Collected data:
====

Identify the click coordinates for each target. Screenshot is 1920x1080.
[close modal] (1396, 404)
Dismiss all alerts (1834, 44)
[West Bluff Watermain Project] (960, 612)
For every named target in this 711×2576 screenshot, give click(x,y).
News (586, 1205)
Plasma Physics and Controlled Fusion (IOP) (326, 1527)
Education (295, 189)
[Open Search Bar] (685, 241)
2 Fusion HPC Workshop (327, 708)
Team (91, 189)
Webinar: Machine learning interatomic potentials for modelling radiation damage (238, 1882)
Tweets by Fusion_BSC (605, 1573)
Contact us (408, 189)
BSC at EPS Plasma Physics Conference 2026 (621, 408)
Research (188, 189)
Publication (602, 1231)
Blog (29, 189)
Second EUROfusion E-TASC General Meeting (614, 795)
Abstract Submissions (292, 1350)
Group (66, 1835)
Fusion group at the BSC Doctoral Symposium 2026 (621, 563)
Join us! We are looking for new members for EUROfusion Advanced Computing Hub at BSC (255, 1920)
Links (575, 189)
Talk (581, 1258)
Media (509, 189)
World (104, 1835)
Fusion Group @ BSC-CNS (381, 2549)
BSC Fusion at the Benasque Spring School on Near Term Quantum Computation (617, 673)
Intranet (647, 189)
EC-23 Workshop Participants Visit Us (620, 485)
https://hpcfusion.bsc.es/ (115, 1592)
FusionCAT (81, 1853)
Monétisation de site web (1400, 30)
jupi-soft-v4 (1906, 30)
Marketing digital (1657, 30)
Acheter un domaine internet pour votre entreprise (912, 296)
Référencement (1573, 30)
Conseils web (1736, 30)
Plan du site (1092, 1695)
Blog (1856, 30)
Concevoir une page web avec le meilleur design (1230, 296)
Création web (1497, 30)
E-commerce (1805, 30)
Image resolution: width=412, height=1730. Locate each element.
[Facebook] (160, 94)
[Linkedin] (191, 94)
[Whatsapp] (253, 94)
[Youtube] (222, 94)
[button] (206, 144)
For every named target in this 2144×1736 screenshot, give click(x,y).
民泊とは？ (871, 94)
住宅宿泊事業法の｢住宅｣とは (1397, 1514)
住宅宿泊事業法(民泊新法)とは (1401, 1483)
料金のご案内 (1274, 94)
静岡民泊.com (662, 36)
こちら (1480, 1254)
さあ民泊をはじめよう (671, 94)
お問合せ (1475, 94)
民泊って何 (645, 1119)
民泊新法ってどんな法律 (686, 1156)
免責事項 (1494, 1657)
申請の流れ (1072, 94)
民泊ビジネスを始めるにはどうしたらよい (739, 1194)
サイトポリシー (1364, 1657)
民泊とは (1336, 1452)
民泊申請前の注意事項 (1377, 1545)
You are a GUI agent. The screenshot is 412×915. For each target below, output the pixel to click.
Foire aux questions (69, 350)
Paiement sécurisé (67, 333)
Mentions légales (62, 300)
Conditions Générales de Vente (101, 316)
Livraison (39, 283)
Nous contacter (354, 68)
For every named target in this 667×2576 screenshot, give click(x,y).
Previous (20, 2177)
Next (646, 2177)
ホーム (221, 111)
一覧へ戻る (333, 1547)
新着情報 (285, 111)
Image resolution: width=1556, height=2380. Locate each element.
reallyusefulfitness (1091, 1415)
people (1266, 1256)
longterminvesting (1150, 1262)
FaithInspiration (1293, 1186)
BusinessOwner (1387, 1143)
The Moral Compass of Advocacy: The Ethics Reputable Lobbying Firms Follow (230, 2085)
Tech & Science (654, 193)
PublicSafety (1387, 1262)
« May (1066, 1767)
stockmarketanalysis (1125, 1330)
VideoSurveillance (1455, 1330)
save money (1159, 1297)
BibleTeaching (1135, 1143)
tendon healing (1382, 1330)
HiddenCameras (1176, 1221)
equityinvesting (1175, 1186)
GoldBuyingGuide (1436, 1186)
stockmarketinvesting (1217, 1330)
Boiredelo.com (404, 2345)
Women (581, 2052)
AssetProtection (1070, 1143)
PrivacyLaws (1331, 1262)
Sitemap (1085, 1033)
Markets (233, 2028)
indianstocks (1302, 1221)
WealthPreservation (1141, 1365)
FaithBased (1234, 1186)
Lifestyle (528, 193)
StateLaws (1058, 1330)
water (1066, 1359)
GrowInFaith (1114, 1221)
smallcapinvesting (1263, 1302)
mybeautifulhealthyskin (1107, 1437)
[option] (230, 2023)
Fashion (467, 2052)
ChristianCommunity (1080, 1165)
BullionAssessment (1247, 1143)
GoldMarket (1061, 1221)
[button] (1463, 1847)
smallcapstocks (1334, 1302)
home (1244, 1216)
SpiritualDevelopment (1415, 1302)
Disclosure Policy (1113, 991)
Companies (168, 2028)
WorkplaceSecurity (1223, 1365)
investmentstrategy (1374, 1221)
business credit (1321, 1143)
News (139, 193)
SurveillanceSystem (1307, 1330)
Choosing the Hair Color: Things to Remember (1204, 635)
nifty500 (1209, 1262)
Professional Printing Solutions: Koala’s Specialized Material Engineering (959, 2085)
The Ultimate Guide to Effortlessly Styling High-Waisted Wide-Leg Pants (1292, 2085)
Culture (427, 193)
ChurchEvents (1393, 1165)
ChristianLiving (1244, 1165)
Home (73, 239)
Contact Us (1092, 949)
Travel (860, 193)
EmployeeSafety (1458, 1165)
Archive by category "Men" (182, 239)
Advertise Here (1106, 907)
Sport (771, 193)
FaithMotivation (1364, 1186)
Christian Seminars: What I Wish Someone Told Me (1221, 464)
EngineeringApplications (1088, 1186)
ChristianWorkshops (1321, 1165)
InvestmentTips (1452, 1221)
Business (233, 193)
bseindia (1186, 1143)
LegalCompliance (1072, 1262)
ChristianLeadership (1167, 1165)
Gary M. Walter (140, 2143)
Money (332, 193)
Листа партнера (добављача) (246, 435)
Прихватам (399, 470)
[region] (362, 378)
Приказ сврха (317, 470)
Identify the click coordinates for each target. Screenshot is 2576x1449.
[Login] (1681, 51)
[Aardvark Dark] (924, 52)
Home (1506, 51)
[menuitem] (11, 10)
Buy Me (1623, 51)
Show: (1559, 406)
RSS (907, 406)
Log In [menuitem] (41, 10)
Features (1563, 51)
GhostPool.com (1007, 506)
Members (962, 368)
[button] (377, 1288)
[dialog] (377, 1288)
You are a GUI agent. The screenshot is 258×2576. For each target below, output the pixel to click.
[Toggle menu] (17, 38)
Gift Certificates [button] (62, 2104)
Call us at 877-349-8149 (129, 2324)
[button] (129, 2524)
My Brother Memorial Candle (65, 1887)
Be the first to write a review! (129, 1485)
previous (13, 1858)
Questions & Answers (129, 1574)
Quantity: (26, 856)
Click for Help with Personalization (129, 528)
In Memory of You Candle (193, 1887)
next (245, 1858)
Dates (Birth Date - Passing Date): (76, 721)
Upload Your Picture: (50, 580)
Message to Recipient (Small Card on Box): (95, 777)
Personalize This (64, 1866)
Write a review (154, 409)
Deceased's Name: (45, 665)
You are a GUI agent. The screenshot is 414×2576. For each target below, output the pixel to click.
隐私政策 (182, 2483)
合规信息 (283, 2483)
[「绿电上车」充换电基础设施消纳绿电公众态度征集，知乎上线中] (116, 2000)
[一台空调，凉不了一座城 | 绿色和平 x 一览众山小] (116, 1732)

====

- [INSTRUCTIONS FOR THE TASK]:
Retype the records above, but only those lines that fall between the line containing "申請の流れ (1072, 94)" and the line containing "tendon healing (1382, 1330)", with both of those lines included, exactly as written.

- [ANSWER FOR THIS EXERCISE]:
申請の流れ (1072, 94)
民泊ビジネスを始めるにはどうしたらよい (739, 1194)
サイトポリシー (1364, 1657)
民泊とは (1336, 1452)
民泊申請前の注意事項 (1377, 1545)
You are a GUI agent. The screenshot is 412×915. For each target below, output the pixel to click.
Foire aux questions (69, 350)
Paiement sécurisé (67, 333)
Mentions légales (62, 300)
Conditions Générales de Vente (101, 316)
Livraison (39, 283)
Nous contacter (354, 68)
For every named target in this 667×2576 screenshot, give click(x,y).
Previous (20, 2177)
Next (646, 2177)
ホーム (221, 111)
一覧へ戻る (333, 1547)
新着情報 (285, 111)
Image resolution: width=1556, height=2380. Locate each element.
reallyusefulfitness (1091, 1415)
people (1266, 1256)
longterminvesting (1150, 1262)
FaithInspiration (1293, 1186)
BusinessOwner (1387, 1143)
The Moral Compass of Advocacy: The Ethics Reputable Lobbying Firms Follow (230, 2085)
Tech & Science (654, 193)
PublicSafety (1387, 1262)
« May (1066, 1767)
stockmarketanalysis (1125, 1330)
VideoSurveillance (1455, 1330)
save money (1159, 1297)
BibleTeaching (1135, 1143)
tendon healing (1382, 1330)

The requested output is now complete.